What you will do —
A – In the passage on tech companies and data collection, why is the amount that Google and other large tech companies know about us poised to expand? Answer in one to three sentences.
B – According to the passage on tech companies and data collection, which company is expanding its smart assistants' functionality along with Google?
C – Write out the passage on tech companies and data collection word for word, from "And with the" up to and including "performed by humans.".

Text shown —
*** Block opens ***
And with the rise of IoT and AI, the amount that Google and other colossal tech companies know about us is poised to expand in ways that are hard to fathom. While adoption is arguably still in the early phases for both, there is little to stop connected sensors from continuing to proliferate all around us while algorithms take charge of a growing list of duties once only performed by humans.

While the cybersecurity ramifications of these trends have become a prominent theme, the question for how this might change the state of spying has been less considered. It would cost a fortune for a private investigator to travel the world — shadowing someone from a distance and tallying the distance of their trips, but Google offers me that information for free while also using it to enable targeted advertising.

The possibilities expand as the number of connected devices around us do. As CES showed us this year, Google is serious about being a dominant force in the smart home market. The company, along with Amazon, is steadily expanding the functionality of its smart assistants while working to integrate it with an ever-expanding assortment of products: TVs, fans, air purifiers and newer household appliances.
*** Block closes ***
Provided information —
*** Block opens ***
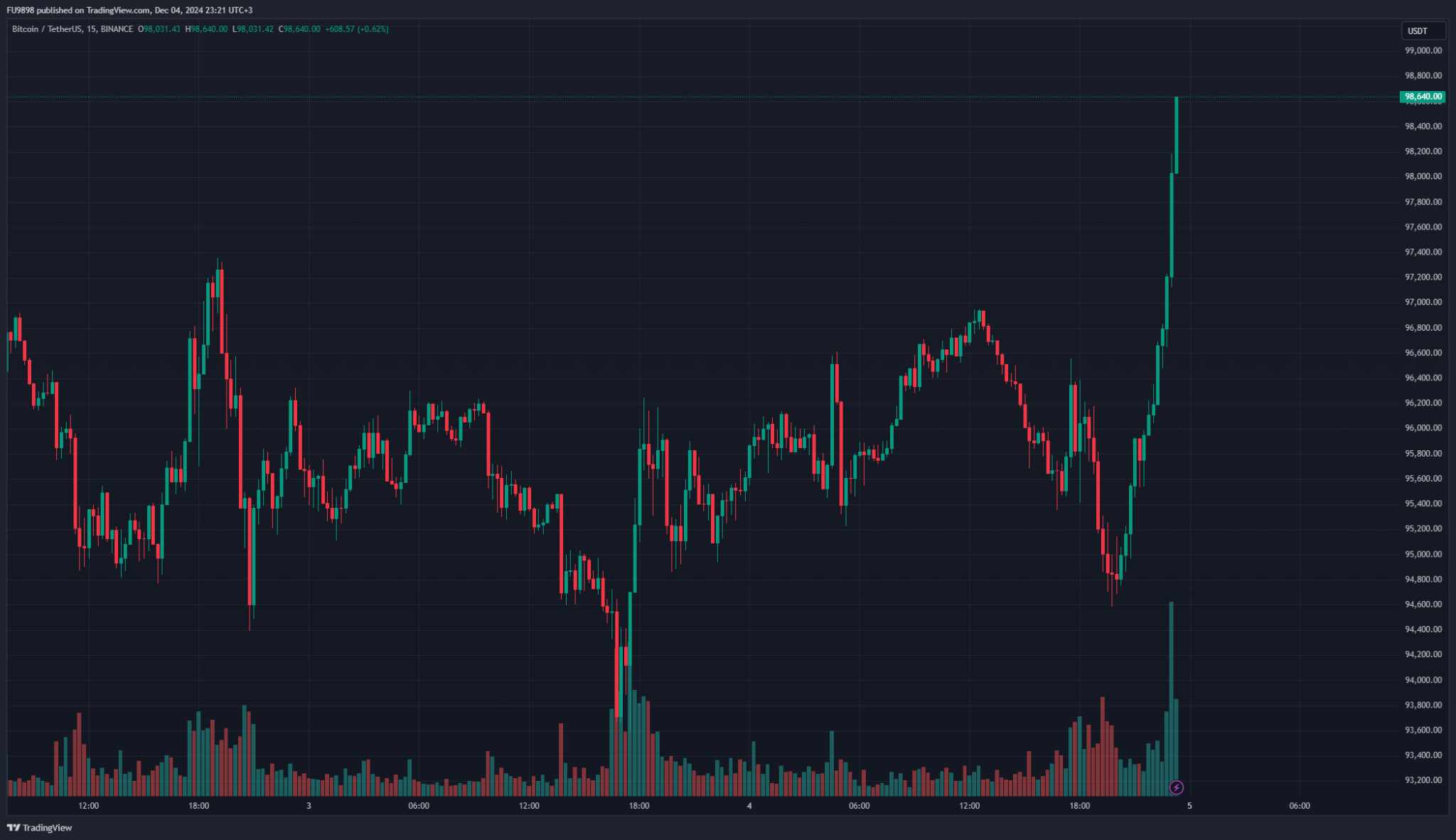Click the green 98,640.00 current price label
This screenshot has width=1456, height=840.
1423,97
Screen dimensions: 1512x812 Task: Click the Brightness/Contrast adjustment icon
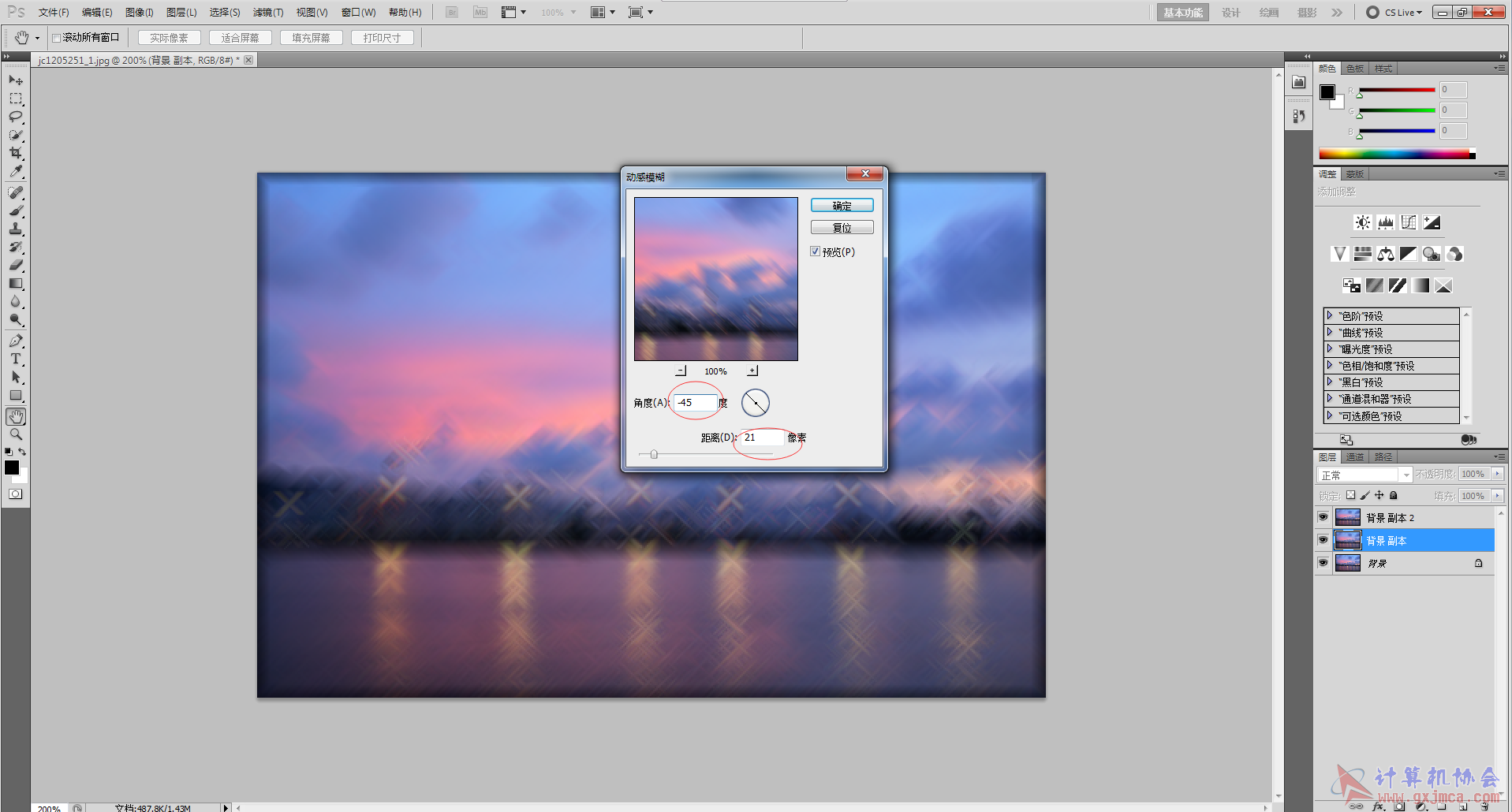(x=1362, y=223)
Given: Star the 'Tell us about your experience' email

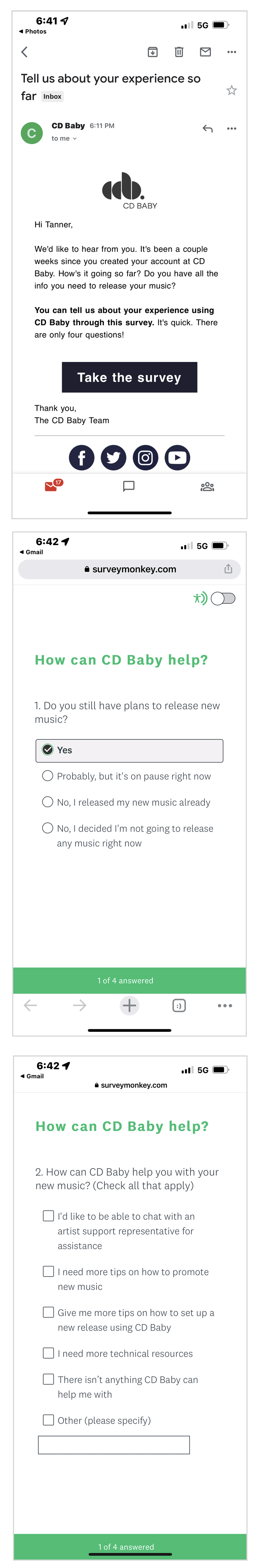Looking at the screenshot, I should point(232,91).
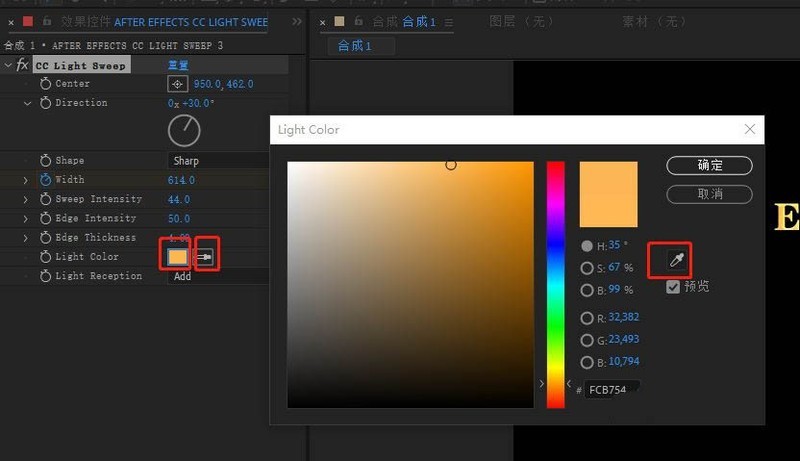The height and width of the screenshot is (461, 800).
Task: Toggle the Center stopwatch icon
Action: [45, 84]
*** Block closes ***
Answers for this exercise —
A – With the rise of IoT and AI, little stands in the way of connected sensors continuing to spread all around us. At the same time, algorithms are taking over a growing list of duties once performed only by humans.

B – Amazon.

C –
And with the rise of IoT and AI, the amount that Google and other colossal tech companies know about us is poised to expand in ways that are hard to fathom. While adoption is arguably still in the early phases for both, there is little to stop connected sensors from continuing to proliferate all around us while algorithms take charge of a growing list of duties once only performed by humans.